=== EXERCISE BRIEF ===
If an entry contains a picture, leave the picture out and reproduce everything else in the records below exactly.

SOURCE DATA START

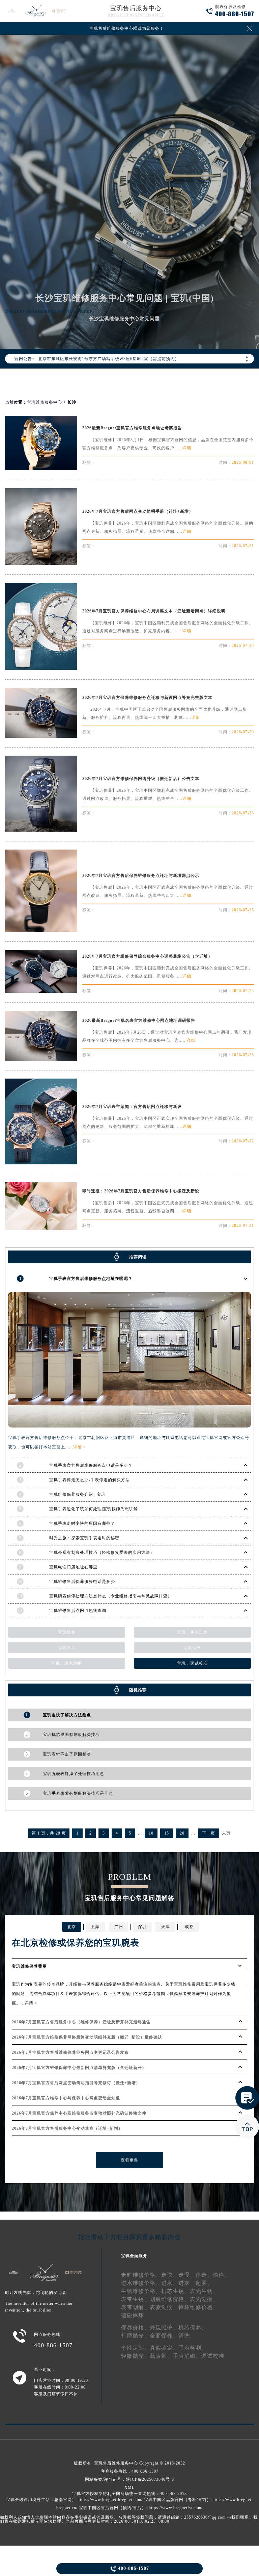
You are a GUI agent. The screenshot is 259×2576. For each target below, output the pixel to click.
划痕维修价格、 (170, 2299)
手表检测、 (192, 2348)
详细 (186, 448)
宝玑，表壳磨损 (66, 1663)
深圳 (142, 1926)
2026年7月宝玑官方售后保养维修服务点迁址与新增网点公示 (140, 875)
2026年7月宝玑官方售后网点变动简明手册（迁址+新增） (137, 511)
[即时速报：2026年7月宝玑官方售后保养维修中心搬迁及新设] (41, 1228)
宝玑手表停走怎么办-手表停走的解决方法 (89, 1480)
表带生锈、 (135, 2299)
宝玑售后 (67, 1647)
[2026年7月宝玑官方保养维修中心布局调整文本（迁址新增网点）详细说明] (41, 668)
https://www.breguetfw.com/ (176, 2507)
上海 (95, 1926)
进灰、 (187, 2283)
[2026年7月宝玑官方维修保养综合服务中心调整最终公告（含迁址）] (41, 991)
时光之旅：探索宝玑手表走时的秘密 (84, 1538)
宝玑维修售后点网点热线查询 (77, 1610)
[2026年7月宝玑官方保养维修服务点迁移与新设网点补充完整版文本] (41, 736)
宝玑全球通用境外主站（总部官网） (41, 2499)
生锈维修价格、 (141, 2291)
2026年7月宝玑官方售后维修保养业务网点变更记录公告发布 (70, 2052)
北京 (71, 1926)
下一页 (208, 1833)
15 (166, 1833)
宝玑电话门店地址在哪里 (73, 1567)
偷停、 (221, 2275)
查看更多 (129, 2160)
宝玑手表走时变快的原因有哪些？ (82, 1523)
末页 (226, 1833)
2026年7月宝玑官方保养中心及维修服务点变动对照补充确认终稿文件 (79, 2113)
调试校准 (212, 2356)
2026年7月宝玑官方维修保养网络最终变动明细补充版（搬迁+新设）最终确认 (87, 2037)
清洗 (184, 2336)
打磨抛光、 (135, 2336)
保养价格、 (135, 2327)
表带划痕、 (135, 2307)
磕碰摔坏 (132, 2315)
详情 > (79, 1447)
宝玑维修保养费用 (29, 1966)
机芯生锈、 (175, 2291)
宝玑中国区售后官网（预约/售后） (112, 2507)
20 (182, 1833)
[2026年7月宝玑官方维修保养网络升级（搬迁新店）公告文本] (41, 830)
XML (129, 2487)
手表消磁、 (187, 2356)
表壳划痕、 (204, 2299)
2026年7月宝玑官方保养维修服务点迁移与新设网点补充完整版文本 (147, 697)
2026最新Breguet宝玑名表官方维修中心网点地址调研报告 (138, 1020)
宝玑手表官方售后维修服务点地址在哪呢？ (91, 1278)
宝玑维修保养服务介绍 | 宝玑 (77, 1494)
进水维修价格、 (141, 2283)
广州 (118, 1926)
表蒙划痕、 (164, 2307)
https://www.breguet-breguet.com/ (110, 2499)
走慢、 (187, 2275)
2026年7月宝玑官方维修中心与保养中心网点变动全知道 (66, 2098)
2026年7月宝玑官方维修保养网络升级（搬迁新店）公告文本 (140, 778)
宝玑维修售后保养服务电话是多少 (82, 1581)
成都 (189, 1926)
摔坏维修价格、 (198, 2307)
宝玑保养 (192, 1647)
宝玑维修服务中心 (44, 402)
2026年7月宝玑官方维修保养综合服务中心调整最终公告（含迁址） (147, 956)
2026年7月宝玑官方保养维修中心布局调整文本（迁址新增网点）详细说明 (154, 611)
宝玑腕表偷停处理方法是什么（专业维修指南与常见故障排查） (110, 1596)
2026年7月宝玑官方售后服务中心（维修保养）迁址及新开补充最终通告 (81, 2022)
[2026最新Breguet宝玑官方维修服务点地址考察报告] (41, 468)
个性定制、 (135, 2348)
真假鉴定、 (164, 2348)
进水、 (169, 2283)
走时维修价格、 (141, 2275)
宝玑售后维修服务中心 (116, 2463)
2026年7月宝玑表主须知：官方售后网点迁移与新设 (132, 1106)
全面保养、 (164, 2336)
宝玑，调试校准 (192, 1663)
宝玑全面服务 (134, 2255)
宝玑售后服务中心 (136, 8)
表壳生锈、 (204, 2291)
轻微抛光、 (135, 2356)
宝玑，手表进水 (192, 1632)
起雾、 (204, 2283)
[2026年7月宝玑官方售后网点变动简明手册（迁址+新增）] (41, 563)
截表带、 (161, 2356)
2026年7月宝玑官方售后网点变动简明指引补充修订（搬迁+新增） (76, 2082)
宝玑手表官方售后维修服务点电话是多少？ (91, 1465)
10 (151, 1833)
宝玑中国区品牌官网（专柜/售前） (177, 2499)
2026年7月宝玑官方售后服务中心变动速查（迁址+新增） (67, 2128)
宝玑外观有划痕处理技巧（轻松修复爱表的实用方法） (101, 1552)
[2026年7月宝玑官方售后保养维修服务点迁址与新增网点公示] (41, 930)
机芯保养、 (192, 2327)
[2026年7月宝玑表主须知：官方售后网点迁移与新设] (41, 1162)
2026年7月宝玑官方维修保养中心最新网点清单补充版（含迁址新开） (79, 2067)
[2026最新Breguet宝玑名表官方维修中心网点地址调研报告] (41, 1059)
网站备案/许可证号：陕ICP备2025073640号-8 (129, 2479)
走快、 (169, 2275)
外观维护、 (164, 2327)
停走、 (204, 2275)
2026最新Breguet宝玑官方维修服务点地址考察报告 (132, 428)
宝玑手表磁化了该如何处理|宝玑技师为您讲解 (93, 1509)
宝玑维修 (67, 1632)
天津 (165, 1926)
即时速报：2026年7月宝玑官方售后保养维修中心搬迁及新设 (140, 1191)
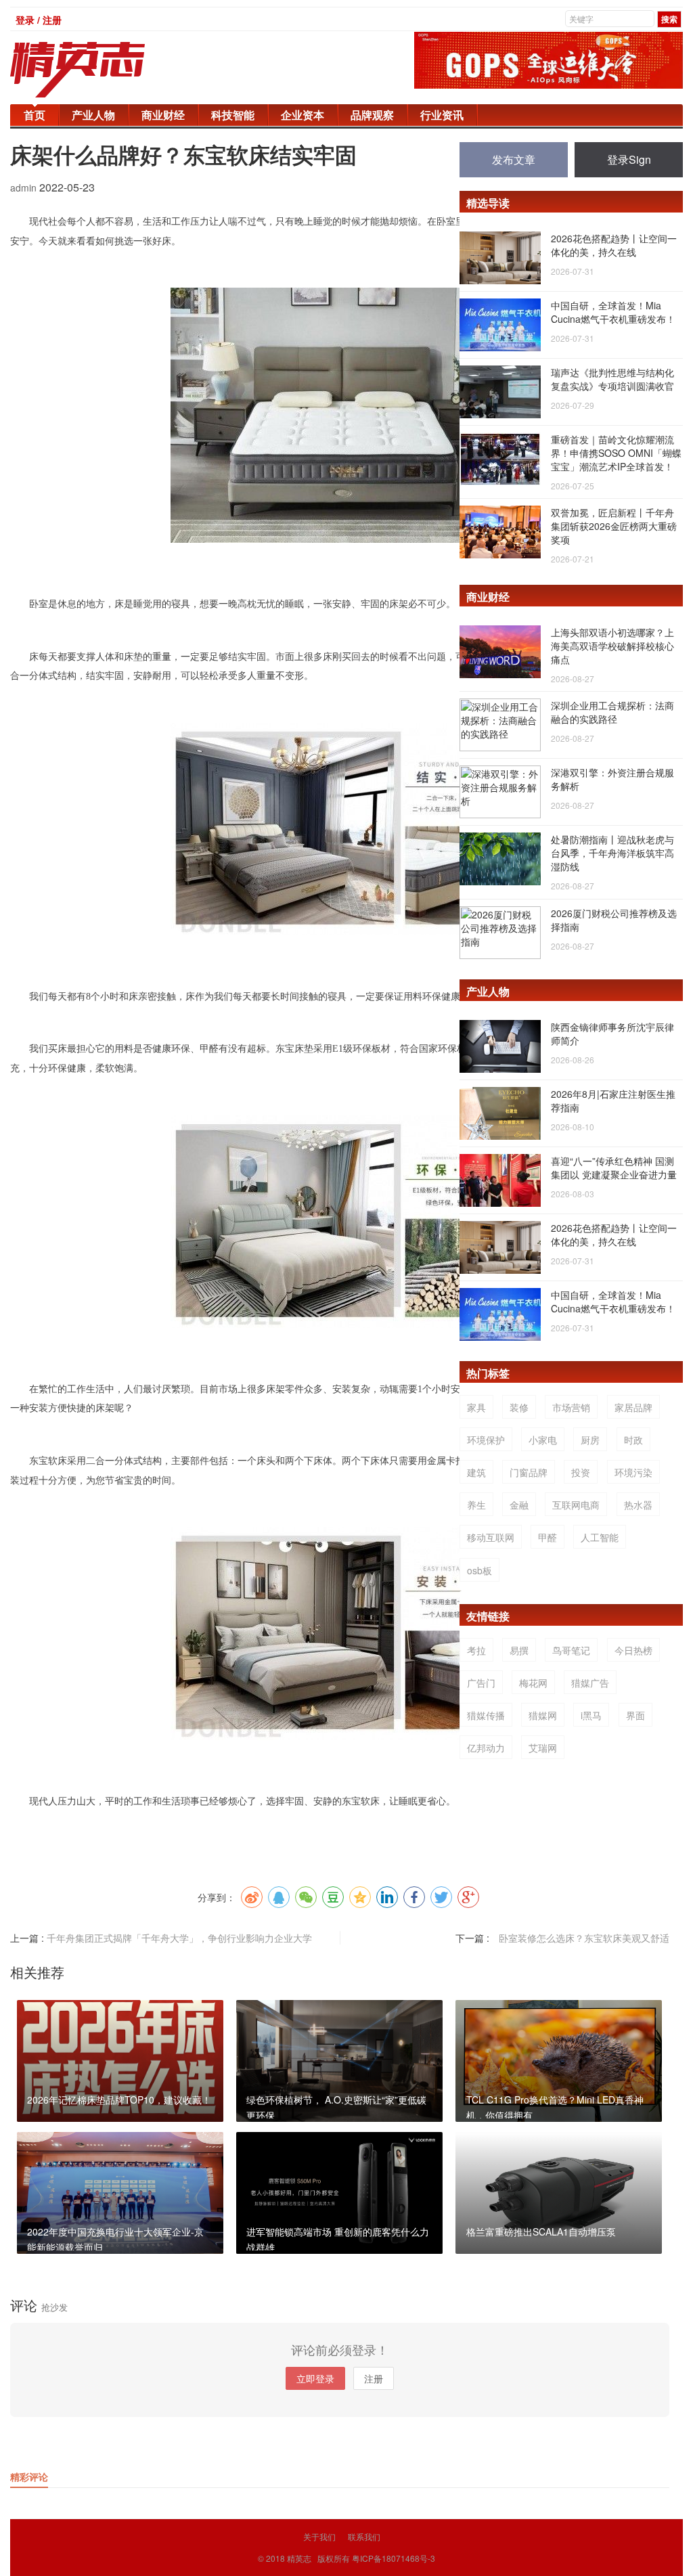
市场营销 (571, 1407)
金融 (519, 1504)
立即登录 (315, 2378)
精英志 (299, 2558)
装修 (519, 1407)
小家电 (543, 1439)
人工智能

SOURCE DATA END

=== RESULT ===
You are a GUI agent. The screenshot is 259×2576. For each target below, output the pixel to click.
划痕维修价格、 (170, 2299)
手表检测、 (192, 2348)
详细 (186, 448)
宝玑，表壳磨损 (66, 1663)
深圳 (142, 1926)
2026年7月宝玑官方售后保养维修服务点迁址与新增网点公示 (140, 875)
2026年7月宝玑官方售后网点变动简明手册（迁址+新增） (137, 511)
[即时速报：2026年7月宝玑官方售后保养维修中心搬迁及新设] (41, 1228)
宝玑手表停走怎么办-手表停走的解决方法 (89, 1480)
表带生锈、 (135, 2299)
宝玑售后 (67, 1647)
[2026年7月宝玑官方保养维修中心布局调整文本（迁址新增网点）详细说明] (41, 668)
https://www.breguetfw.com/ (176, 2507)
上海 (95, 1926)
进灰、 (187, 2283)
[2026年7月宝玑官方维修保养综合服务中心调整最终公告（含迁址）] (41, 991)
时光之旅：探索宝玑手表走时的秘密 (84, 1538)
宝玑维修售后点网点热线查询 (77, 1610)
[2026年7月宝玑官方保养维修服务点迁移与新设网点补充完整版文本] (41, 736)
宝玑全球通用境外主站（总部官网） (41, 2499)
生锈维修价格、 (141, 2291)
2026年7月宝玑官方售后维修保养业务网点变更记录公告发布 (70, 2052)
北京 (71, 1926)
下一页 (208, 1833)
15 (166, 1833)
宝玑电话门店地址在哪里 (73, 1567)
偷停、 (221, 2275)
查看更多 (129, 2160)
宝玑手表走时变快的原因有哪些？ (82, 1523)
末页 (226, 1833)
2026年7月宝玑官方保养中心及维修服务点变动对照补充确认终稿文件 (79, 2113)
调试校准 (212, 2356)
2026年7月宝玑官方维修保养网络最终变动明细补充版（搬迁+新设）最终确认 (87, 2037)
清洗 (184, 2336)
打磨抛光、 (135, 2336)
保养价格、 (135, 2327)
表带划痕、 (135, 2307)
磕碰摔坏 (132, 2315)
详情 > (79, 1447)
宝玑维修保养费用 (29, 1966)
机芯生锈、 (175, 2291)
宝玑中国区售后官网（预约/售后） (112, 2507)
20 (182, 1833)
[2026年7月宝玑官方维修保养网络升级（搬迁新店）公告文本] (41, 830)
XML (129, 2487)
手表消磁、 (187, 2356)
表壳划痕、 (204, 2299)
2026年7月宝玑官方保养维修服务点迁移与新设网点补充完整版文本 (147, 697)
2026最新Breguet宝玑名表官方维修中心网点地址调研报告 (138, 1020)
宝玑手表官方售后维修服务点地址在哪呢？ (91, 1278)
宝玑维修保养服务介绍 | 宝玑 (77, 1494)
进水维修价格、 (141, 2283)
广州 (118, 1926)
表蒙划痕、 (164, 2307)
https://www.breguet-breguet.com/ (110, 2499)
走慢、 (187, 2275)
2026年7月宝玑官方维修中心与保养中心网点变动全知道 (66, 2098)
2026年7月宝玑官方维修保养网络升级（搬迁新店）公告文本 (140, 778)
宝玑维修售后保养服务电话是多少 (82, 1581)
成都 (189, 1926)
摔坏维修价格、 (198, 2307)
宝玑保养 (192, 1647)
宝玑维修服务中心 (44, 402)
2026年7月宝玑官方维修保养综合服务中心调整最终公告（含迁址） (147, 956)
2026年7月宝玑官方保养维修中心布局调整文本（迁址新增网点）详细说明 (154, 611)
宝玑腕表偷停处理方法是什么（专业维修指南与常见故障排查） (110, 1596)
2026年7月宝玑官方售后服务中心（维修保养）迁址及新开补充最终通告 (81, 2022)
[2026最新Breguet宝玑官方维修服务点地址考察报告] (41, 468)
个性定制、 (135, 2348)
真假鉴定、 (164, 2348)
进水、 (169, 2283)
走时维修价格、 (141, 2275)
宝玑售后维修服务中心 (116, 2463)
2026年7月宝玑表主须知：官方售后网点迁移与新设 (132, 1106)
全面保养、 (164, 2336)
宝玑，调试校准 (192, 1663)
宝玑全面服务 (134, 2255)
宝玑售后服务中心 (136, 8)
表壳生锈、 (204, 2291)
轻微抛光、 (135, 2356)
宝玑，手表进水 (192, 1632)
起雾、 (204, 2283)
[2026年7月宝玑官方售后网点变动简明手册（迁址+新增）] (41, 563)
截表带、 (161, 2356)
2026年7月宝玑官方售后网点变动简明指引补充修订（搬迁+新增） (76, 2082)
宝玑手表官方售后维修服务点电话是多少？ (91, 1465)
10 (151, 1833)
宝玑中国区品牌官网（专柜/售前） (177, 2499)
2026年7月宝玑官方售后服务中心变动速查（迁址+新增） (67, 2128)
宝玑外观有划痕处理技巧（轻松修复爱表的实用方法） (101, 1552)
[2026年7月宝玑官方售后保养维修服务点迁址与新增网点公示] (41, 930)
机芯保养、 (192, 2327)
[2026年7月宝玑表主须知：官方售后网点迁移与新设] (41, 1162)
2026年7月宝玑官方维修保养中心最新网点清单补充版（含迁址新开） (79, 2067)
[2026最新Breguet宝玑名表官方维修中心网点地址调研报告] (41, 1059)
网站备案/许可证号：陕ICP备2025073640号-8 (129, 2479)
走快、 (169, 2275)
外观维护、 (164, 2327)
停走、 (204, 2275)
2026最新Breguet宝玑官方维修服务点地址考察报告 (132, 428)
宝玑手表磁化了该如何处理|宝玑技师为您讲解 (93, 1509)
宝玑维修 (67, 1632)
天津 (165, 1926)
即时速报：2026年7月宝玑官方售后保养维修中心搬迁及新设 (140, 1191)
市场营销 (571, 1407)
金融 (519, 1504)
立即登录 (315, 2378)
精英志 (299, 2558)
装修 (519, 1407)
小家电 (543, 1439)
人工智能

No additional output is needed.